Especially in small and medium sized organizations chances are high that not enough emphasis has been placed in protecting critical business data. Smaller organizations hire ‘PC techs’ to take care of their computer needs, and while the IT company may be doing a good job, it’s still the business owner’s and manager’s responsibility to identify which business data needs protection and prioritize it over other, less important data.
Apart from investing in a server backup software that is appropriate for the organization, the organization could set up a data backup scheme to minimize the risk of losing critical data. Today’s knowledge-driven companies spend a considerable share of their budget on the creation and management of information; hence, protecting this data will most likely need a strategy, too, in order to be efficient. Standard practice is to back up files and databases on a daily basis, or more often when data updates are critical to the organization. For these types of backups, it is generally recommended using local storage media that is immediately accessible in case of accidental loss.
The next eventuality to guard against is total loss or damage to the server holding the information. To cover that scenario, it is standard practice to use centralized storage, for example a network attached storage device, and consolidate data from multiple servers simultaneously. This type of recovery scenario would require some downtime, however, because in case of a total loss, new hardware needs to be obtained and set up first before the data files can be recovered.
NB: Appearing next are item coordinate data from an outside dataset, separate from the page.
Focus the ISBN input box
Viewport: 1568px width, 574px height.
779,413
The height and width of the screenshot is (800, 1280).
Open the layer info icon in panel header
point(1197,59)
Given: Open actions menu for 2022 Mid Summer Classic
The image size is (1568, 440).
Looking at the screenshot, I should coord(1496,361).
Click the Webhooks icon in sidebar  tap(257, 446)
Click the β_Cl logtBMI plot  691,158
Another strategy to combat this issue, if sufficient funds are available, is replication. One or more servers replicate their data several times a day to a backup server. In case of a failure, the backup server takes on the load. While this strategy works well, it increases costs. In addition, Hyper-V backup servers would either need to be more powerful as they handle the load of multiple servers, or the quality of service would drop dramatically in case of a fail-over. As complete failures are less likely, organizations often combine data from several servers to be handled by a backup server in order to reduce costs.
Cloud Backup is the third kind of differentiation you could use to protect your data offsite. In case of fire, destruction, or vandalism of your main office site, your data is protected at one or more distant sites that are completely independent. Serious organizations with a lot of risk at stake may even choose to send their backups over the internet to data centers in different continents. Naturally cloud backups offer valuable additional protection at a cost. Data center storage isn’t cheap and internet bandwidth is neither; however, the main issue until today is the relatively low bandwidth available to businesses in the U.S., with the exception of certain metro areas.
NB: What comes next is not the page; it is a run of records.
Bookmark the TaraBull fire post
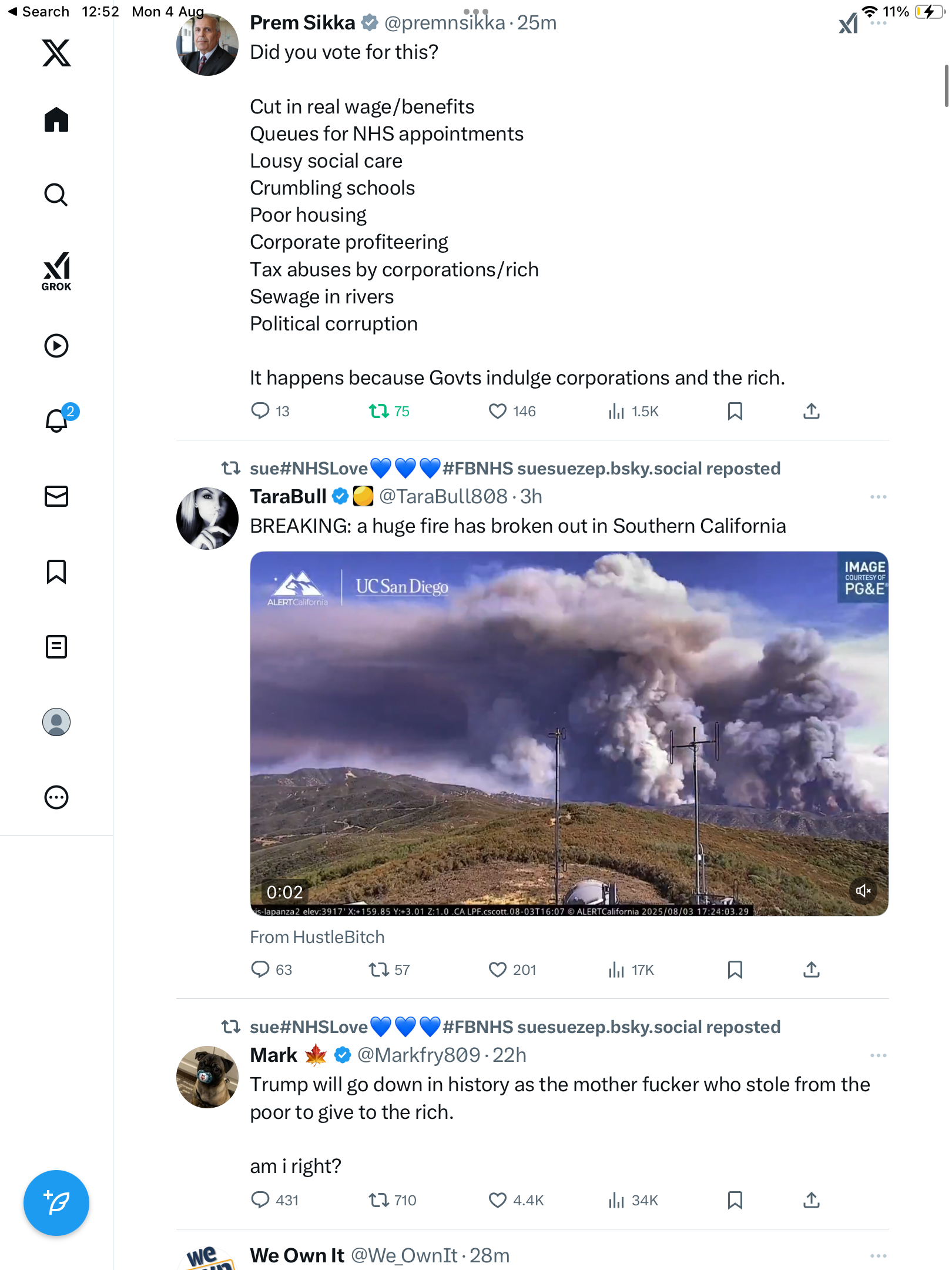The image size is (952, 1270). pyautogui.click(x=735, y=970)
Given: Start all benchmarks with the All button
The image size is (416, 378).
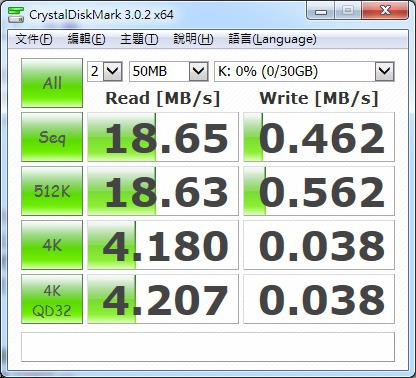Looking at the screenshot, I should [x=52, y=83].
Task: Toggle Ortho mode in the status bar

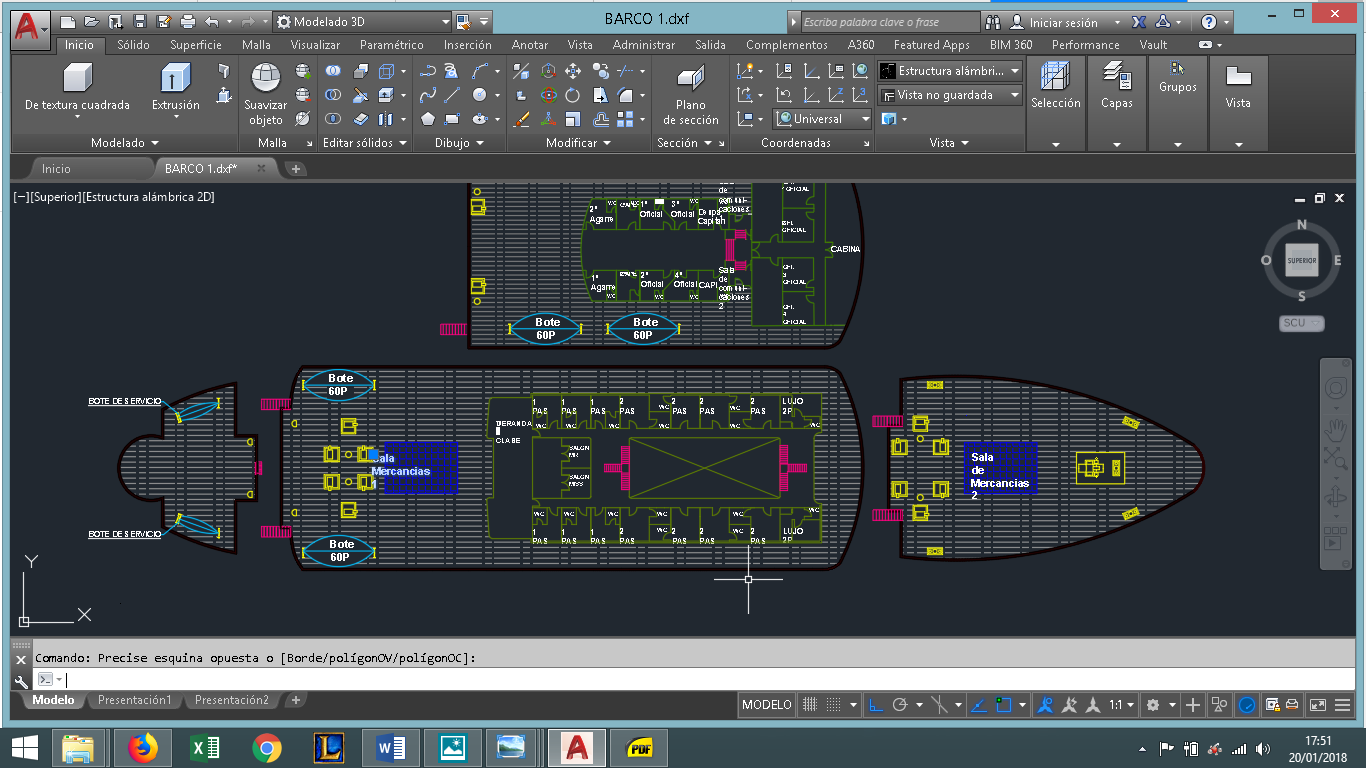Action: (x=876, y=705)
Yet another newer trend is virtualization. Virtualization on platforms such as Hyper-V and VMware allows entire computer networks to be run on flexible hardware. Servers can be virtualized and moved instantaneously from one hardware node to another without downtime. Using appropriate Hyper-V VM Backup techniques, servers may be protected live without interruption. Especially when older hardware is still in use, it may pay off to switch to a more powerful server and virtualize older servers into a single virtual host. While this strategy is quite efficient and saves operating costs, it also introduces more complexity and a single point of failure: if your previous five server network is now running virtualized in just one server, a single failure will bring down the entire network.
Protecting your IT infrastructure is quite a complex topic when data is dispersed around the organization. It’s probably best to work out a customized strategy with your IT service provider or a data protection consultant to ensure, all important scenarios have been adequately dealt with.